SBP cuts discount rate by 50 basis points

By AFP
October 05, 2012

KARACHI: State Bank of Pakistan has reduced the key discount rate from 10.5 percent to 10 percent in the Monetary Policy...

KARACHI: State Bank of Pakistan has reduced the key discount rate from 10.5 percent to 10 percent in the Monetary Policy Statement (MPS) announced on Friday, Geo News reported.

The governor of the central State Bank of Pakistan, Yaseen Anwar, said the new rate would come into effect on Monday, at the start of the new working week.

It comes one day after the International Monetary Fund said that Pakistan's economic situation was worsening and that it faces a return to double-digit inflation as the government prints money to finance its deficit.

In a mission report, the IMF said Islamabad urgently needed to address deep problems in its energy sector, including costly subsidies and poor distribution, while boosting growth to meet a rapidly growing population.

Anwar said the overall outlook for inflation has improved and that the changes of meeting the target rate of 9.5 percent this fiscal year had
increased.

The bank promised to continue encouraging the private sector, but called for improved energy supplies and a reduction in government borrowing.

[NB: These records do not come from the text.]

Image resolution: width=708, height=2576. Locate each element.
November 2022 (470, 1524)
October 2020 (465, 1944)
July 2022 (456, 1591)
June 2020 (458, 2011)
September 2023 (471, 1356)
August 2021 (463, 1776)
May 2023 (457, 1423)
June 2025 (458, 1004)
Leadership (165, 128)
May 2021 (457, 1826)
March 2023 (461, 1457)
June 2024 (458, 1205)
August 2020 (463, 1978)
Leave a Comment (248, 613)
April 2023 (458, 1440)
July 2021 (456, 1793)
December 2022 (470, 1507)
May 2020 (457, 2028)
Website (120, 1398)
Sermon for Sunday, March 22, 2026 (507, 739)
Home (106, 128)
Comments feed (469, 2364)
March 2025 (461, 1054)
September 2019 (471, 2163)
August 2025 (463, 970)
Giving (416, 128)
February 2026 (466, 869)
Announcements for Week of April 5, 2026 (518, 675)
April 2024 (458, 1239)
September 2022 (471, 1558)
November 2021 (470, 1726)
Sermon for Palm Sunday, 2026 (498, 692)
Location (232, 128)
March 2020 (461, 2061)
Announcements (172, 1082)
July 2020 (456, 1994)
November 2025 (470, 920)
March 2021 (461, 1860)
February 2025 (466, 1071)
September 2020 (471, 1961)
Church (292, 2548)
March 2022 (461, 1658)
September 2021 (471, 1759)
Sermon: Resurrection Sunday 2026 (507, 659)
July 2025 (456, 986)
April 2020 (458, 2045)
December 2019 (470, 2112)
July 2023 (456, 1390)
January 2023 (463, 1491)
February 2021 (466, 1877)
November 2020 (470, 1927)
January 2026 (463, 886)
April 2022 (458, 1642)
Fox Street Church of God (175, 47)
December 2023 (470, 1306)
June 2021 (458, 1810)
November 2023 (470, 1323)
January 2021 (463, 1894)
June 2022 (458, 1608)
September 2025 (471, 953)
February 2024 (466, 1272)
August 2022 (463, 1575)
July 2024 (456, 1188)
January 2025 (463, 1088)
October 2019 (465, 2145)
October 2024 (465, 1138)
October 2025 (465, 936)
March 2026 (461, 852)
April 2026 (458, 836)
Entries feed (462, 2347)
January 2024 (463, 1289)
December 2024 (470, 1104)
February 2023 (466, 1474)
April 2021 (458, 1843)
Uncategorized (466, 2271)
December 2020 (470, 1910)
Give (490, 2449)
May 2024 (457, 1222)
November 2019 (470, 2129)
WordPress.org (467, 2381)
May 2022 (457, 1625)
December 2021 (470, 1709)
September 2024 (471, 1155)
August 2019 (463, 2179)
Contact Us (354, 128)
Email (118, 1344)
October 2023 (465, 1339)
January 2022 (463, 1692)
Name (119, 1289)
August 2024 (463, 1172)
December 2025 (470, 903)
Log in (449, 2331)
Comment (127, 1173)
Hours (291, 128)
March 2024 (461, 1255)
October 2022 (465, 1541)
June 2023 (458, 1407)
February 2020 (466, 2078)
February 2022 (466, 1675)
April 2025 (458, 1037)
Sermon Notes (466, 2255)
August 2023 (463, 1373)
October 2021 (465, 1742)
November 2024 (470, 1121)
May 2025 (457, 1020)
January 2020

"The two steps would facilitate an increase in the demand for credit and improve the supply of credit to private sector."

Anwar said weak foreign financial inflows were the main challenge faced by the balance of payment position.

On the basis of the monetary indicators and last monetary policy decision, most of the analysts and economists believed that the State Bank would not announce any significant change in the October-November 2012 policy review.

However, at the same time, the experts were also anticipating a 50 basis points cut in the interest rates by the board of directors of the central bank with a view to enhance the growth of private sector credit off-take, a benchmark to assess the scale of private investment, in the economy.

The State Bank had slashed its benchmark interest rate by 150 basis points to 10.5 percent for August-September amid reviving private sector credit and investment growth.

This was the first discount rate cut since November 2011. Earlier the central bank had placed the discount rate on hold for the fourth consecutive monetary policy review.

Earlier, former caretaker finance minister Dr Salman Shah had said that food inflation and growing fiscal deficit remain major risk for the central bank to maintain price stability, therefore, it is expected that it would keep status quo in the upcoming monetary policy statement.

“If the SBP goes for a cut in the interest rates, then it will be politically-motivated move owing to the election year,” said Dr Shah.

“To boost private sector credit growth, it is necessary for the government to control rising fiscal deficits by curbing expenditures,” he said. Contrary to the SBP anticipation in its last monetary policy statement, the private sector, instead of increasing borrowing, continues to retire loans to the commercial banks.

“Markets remain conscious and the real picture will be clear after the release of inflation numbers for the month of November. I think, if the consumer price index stands below 10 percent, then the SBP may pursue its policy of monetary easing,” said Sayem Ali, an economist at Standard Chartered Bank.

“There is an ease in the currency printing by government to meet its budgetary requirements due to persistent lending by the commercial banks to the government,” said Ali.

“The SBP seems unlikely to continue with the monetary policy easing as the fiscal and the monetary environment will remain challenging,” said Ahsan Mehanti, a senior analyst.

He said that the September CPI inflation is likely to be in the double-digit due to rising energy prices. “We are not seeing austerity measures by the government so, it is very difficult for the SBP to announce downward revision in the interest rates,” said Mehanti. Pakistan’s August CPI inflation stood at 9.1 percent from a year ago.

The government raised Rs37 billion through an auction of PIBs. The highest amount of Rs15 billion was invested in the five-year PIBs at 11.1744 cutoff yield against the yield of 11.5520.

The fresh auction attracted Rs13.5 billion for the PIB of three-year tenure at a cutoff yield of 10.6252 percent, while the 10-year bond received an amount of Rs8.9 billion at 11.5996 percent cutoff yield.